1. No competition from new supply – 99% of municipalities will never approve another mobile home park development. If you own one of the few (or only) mobile home communities in town you’re the affordable housing equivalent of Microsoft circa 1997 (monopoly). Compare this to apartment buildings where new developments are started every day.

2. Demand for affordable housing is insatiable – 51% of U.S. wage earners make less than $30,000 / year. There will always be demand for lower cost housing in this country. We take pride in increasing the supply of quality affordable housing for deserving residents.

3. High operating margins / higher profits – The vast majority of our residents own their respective home (we simply rent them the land). This leads to lower operating expenses and drastically lower turnover costs due to residents not moving out as often.

4. Very few competitors or institutional players – the mobile home community industry is a highly fragmented, inefficient market with the largest players owning less than 3% of the total properties.

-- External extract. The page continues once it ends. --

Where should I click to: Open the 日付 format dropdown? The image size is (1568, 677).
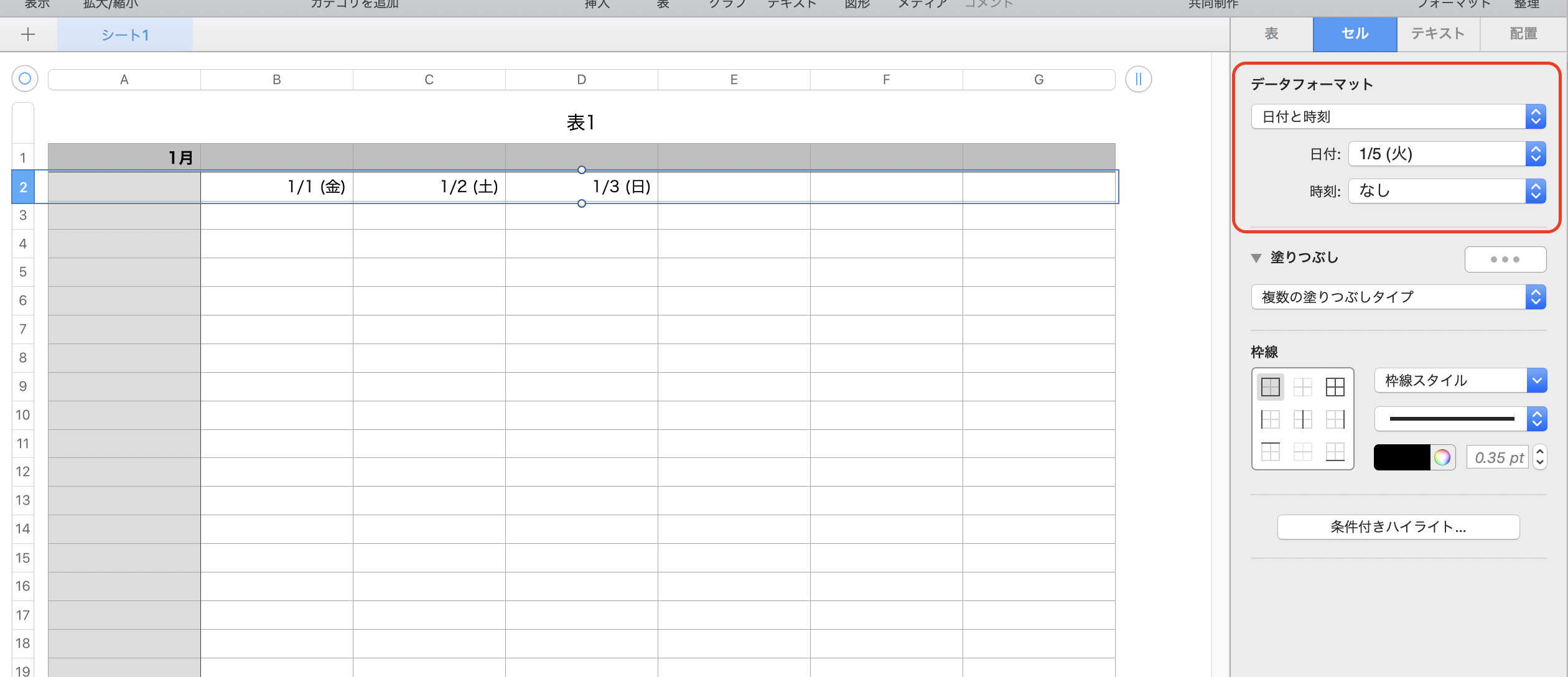[x=1447, y=154]
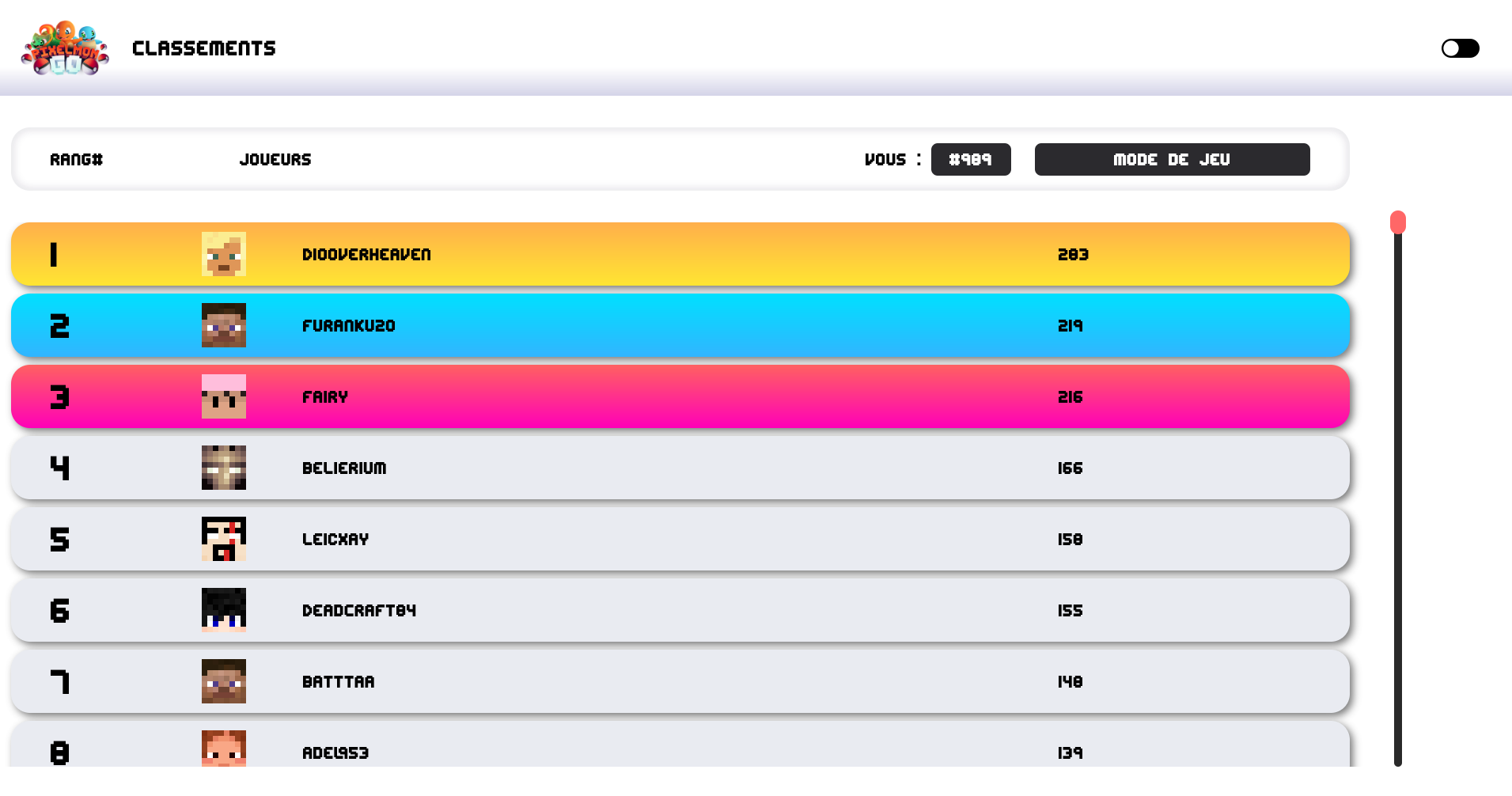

The overwhelming majority of mobile home communities are owned by "Mom & Pop", usually non-professional operators. This industry is the only remaining real estate asset class still ripe for consolidation.

5. Completely misunderstood and mis-priced asset class - our parks are family friendly, safe, attractive communities that are well suited for retirees and working class families. Mobile home communities deliver higher returns compared to apartment buildings of similar quality because the average resident owns their home and are responsible for maintaining it. Most Mom & Pop operators have failed to raise rents and therefore most parks rents are grossly underpriced. A Duke University Economics Professors report state lot rents may even be 50% under what average market rents should be.